## Exercise goal
All lines from the entries below that contain the string "computer" should be copied out.

## Provided records

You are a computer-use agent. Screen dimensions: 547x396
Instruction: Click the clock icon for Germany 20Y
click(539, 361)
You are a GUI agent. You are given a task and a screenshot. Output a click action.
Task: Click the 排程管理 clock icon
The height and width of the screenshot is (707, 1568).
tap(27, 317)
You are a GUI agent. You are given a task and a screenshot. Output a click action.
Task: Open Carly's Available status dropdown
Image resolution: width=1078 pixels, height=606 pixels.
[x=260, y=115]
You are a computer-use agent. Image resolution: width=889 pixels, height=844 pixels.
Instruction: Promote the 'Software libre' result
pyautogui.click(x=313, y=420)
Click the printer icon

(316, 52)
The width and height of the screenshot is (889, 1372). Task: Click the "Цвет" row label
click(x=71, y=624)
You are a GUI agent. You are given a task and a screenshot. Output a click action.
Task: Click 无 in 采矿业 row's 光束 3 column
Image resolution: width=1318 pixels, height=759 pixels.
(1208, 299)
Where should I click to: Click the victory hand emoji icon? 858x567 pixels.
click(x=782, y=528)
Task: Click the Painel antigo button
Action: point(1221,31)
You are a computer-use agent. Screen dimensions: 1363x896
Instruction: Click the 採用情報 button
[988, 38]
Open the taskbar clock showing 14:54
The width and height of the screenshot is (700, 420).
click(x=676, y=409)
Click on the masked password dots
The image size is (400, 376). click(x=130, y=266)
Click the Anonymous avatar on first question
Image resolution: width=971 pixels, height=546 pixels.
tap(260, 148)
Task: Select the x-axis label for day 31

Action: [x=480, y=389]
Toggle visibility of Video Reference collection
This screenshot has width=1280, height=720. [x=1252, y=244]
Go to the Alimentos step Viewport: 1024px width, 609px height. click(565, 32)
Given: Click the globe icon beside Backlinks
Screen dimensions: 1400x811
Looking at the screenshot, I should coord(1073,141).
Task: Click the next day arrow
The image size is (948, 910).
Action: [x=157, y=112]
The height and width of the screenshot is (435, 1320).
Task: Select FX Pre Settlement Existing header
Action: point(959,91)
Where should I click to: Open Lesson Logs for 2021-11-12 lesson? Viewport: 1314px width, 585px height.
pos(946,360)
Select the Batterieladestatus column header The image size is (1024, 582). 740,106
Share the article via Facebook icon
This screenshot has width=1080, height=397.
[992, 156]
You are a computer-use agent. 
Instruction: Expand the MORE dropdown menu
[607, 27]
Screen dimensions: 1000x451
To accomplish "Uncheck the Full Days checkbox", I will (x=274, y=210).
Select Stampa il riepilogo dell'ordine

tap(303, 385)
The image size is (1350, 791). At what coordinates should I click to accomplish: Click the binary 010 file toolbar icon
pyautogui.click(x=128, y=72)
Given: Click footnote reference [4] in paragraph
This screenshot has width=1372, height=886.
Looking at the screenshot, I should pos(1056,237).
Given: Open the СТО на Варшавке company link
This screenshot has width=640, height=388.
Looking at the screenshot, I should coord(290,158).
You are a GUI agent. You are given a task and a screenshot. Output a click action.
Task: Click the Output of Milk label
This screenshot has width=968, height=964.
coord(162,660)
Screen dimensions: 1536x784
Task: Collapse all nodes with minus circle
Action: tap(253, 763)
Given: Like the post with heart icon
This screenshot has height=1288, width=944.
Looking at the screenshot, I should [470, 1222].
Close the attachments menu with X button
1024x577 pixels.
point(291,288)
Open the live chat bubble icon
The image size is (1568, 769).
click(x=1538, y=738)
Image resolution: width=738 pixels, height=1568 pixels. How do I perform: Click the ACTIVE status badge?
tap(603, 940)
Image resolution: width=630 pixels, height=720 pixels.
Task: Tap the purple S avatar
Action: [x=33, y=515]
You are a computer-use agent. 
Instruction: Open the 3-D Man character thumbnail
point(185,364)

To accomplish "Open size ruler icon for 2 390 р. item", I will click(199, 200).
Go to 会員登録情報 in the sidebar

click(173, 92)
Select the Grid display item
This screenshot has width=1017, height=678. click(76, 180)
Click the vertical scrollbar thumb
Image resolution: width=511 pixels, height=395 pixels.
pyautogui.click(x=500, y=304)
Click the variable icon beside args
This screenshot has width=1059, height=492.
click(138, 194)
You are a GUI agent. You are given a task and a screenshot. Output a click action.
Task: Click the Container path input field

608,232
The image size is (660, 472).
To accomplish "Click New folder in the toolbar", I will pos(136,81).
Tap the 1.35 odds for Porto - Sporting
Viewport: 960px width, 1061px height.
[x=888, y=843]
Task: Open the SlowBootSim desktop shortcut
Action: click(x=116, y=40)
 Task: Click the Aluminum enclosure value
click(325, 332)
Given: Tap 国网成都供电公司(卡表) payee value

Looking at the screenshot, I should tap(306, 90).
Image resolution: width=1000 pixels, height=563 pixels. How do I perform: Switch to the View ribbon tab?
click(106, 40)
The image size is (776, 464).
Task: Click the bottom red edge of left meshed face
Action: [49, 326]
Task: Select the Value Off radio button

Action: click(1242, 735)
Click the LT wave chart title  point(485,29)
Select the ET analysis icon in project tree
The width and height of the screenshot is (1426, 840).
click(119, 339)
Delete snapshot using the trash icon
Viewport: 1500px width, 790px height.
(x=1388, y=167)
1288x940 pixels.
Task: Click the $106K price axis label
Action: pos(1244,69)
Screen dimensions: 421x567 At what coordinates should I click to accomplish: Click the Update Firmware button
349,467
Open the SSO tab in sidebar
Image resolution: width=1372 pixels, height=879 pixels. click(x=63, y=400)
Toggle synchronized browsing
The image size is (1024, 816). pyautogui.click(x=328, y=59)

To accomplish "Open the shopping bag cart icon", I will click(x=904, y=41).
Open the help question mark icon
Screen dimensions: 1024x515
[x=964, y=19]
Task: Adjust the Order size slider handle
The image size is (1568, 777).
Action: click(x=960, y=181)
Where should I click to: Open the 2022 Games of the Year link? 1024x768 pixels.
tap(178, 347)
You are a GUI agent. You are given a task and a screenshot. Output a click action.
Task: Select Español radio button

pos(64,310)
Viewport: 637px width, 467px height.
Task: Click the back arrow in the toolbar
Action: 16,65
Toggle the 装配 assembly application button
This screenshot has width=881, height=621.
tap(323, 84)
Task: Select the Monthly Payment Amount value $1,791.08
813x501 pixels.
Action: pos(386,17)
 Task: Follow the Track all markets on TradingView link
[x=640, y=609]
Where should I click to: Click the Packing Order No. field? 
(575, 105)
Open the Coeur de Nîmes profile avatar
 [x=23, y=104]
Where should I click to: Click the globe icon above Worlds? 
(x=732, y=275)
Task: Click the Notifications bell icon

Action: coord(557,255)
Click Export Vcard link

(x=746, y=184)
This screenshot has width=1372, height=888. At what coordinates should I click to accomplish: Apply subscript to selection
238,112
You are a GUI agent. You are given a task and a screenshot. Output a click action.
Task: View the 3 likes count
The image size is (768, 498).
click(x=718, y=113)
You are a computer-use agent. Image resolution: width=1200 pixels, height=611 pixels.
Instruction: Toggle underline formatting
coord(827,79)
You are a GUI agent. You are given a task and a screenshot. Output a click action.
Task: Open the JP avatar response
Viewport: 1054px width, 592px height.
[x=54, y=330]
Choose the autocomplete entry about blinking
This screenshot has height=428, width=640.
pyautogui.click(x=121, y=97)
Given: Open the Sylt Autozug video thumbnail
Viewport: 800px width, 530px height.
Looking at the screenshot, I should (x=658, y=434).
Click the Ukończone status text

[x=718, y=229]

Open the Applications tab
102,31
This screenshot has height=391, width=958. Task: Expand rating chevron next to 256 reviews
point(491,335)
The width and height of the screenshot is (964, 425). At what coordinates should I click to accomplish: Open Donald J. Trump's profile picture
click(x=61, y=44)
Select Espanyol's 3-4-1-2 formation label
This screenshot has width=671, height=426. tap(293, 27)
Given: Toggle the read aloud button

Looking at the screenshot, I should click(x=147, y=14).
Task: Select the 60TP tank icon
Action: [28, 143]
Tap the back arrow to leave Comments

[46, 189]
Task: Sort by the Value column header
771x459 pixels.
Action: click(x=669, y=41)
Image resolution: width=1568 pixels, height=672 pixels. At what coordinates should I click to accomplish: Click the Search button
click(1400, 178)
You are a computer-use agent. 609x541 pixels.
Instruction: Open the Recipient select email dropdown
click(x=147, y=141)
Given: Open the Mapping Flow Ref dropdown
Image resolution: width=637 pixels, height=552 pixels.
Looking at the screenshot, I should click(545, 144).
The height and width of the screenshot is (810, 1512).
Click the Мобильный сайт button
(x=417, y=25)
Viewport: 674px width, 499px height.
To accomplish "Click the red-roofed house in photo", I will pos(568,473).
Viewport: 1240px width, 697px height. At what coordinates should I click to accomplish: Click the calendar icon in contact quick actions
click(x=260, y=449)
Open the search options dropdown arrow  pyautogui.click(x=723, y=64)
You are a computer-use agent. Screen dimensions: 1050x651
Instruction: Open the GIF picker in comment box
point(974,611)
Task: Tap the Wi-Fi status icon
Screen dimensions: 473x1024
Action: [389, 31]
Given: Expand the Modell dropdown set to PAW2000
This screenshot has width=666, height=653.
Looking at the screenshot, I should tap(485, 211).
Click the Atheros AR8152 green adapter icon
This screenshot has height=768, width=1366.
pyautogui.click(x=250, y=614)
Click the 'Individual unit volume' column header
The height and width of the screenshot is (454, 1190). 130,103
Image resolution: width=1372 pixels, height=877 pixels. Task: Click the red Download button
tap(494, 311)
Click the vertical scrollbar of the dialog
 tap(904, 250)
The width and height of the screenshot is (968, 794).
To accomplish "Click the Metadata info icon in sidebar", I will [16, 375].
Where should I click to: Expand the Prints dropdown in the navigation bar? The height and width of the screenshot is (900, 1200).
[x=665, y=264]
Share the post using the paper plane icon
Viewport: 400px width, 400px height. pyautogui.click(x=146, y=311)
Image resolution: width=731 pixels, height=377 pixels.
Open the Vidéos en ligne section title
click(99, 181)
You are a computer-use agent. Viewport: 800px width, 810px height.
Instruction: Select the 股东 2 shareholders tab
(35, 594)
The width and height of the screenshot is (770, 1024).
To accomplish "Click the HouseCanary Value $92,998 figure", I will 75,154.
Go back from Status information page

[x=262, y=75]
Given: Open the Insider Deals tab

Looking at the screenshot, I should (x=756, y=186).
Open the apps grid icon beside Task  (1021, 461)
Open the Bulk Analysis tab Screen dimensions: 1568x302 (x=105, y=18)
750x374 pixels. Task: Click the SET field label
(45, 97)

## Task output
You are a computer-use agent. Screen dimensions: 547x396
You are a computer-use agent. Image resolution: width=889 pixels, height=844 pixels.
You are a computer-use agent. Screen dimensions: 1363x896
You are a computer-use agent. 
You are a computer-use agent. 
You are a computer-use agent. Image resolution: width=1200 pixels, height=611 pixels.
You are a computer-use agent. 609x541 pixels.
You are a computer-use agent. Screen dimensions: 1050x651
You are a computer-use agent. Viewport: 800px width, 810px height.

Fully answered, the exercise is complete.